A couple of minutes later, Ms. Grant came back from the kitchen and said, “They want you in the kitchen.”
“Elliot,” Nanase said when he arrived, “start using your vision spells, alternating between them every thirty seconds or so, if you haven’t already.”
“It’s an invisible person, isn’t it?” Susan said.
“Looks that way,” Nanase said.
“What did you find out when you touched that bowl?” Elliot asked.
Ellen shook her head. “Hardly anything. I got a vague impression of the bowl being eaten out of and then rinsed and put in the dishwasher, but I couldn’t get a look at the person who did it.”
“Immortals can turn invisible, and I can’t see them with either of my vision spells,” Elliot said.
“Yeah, but I’m pretty sure a lot of the stuff Ms. Grant told us about would be against immortal law,” Susan said. “Even now.”
“The person could be in the room with us, listening in,” Ellen said.

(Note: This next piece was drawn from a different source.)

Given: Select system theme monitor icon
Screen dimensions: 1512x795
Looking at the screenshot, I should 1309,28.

“Yeah. Let’s not discuss this out loud any more,” Nanase said. She took a pocket-sized notebook from her purse, tore out several pages, and handed them out along with stubby pencils. “Pass notes if you think of something or notice something, and try not to let anyone read over your shoulder.”
They looked around the kitchen; Nanase and Ellen opened cabinets and the refrigerator and glanced inside. Elliot wasn’t sure what kind of clues they were looking for. He looked at everything with the ocular enhancement spell he’d gotten back in February and again with his newer infrared vision spell. Then Nanase wrote out a note and showed it to the others: “One should stay here and watch the back door and garage door while others search house.”

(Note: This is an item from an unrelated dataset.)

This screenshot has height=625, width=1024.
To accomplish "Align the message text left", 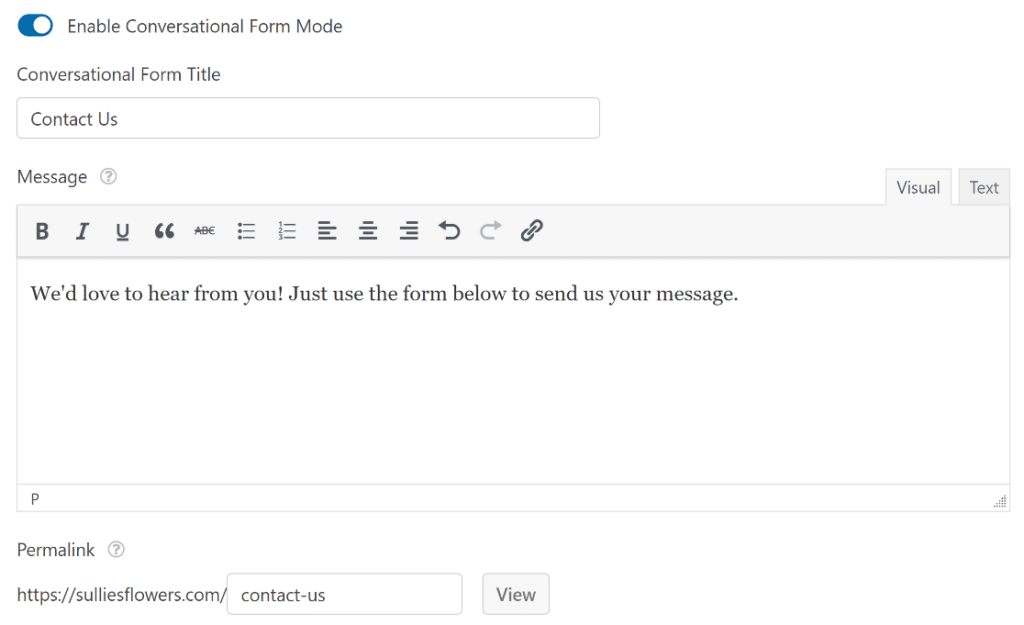I will click(x=327, y=231).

Susan wrote, “You think they’ll open the door to leave? What about a window?”
Ellen wrote, “Cheerleadra aerial surveylance surveillance ftw!”
Elliot wrote, “Won’t you need my vision spells?”
“We’ve got wands for them,” Ellen scribbled. Tedd had learned both of Elliot’s vision spells at different points, and Elliot guessed he’d made wands for Ellen and Nanase’s meddling business.
So all of them left the living room except Susan. Ellen and Nanase headed upstairs, while Elliot said to Ms. Grant, “Left something in the car, be back in a bit.”
Once outside, he used a small wand with Nanase’s “How many people are watching?” spell that Tedd had made for him. Two people, not good enough. He walked around the corner of the house, beside the gate to the back yard, and tried again: nobody.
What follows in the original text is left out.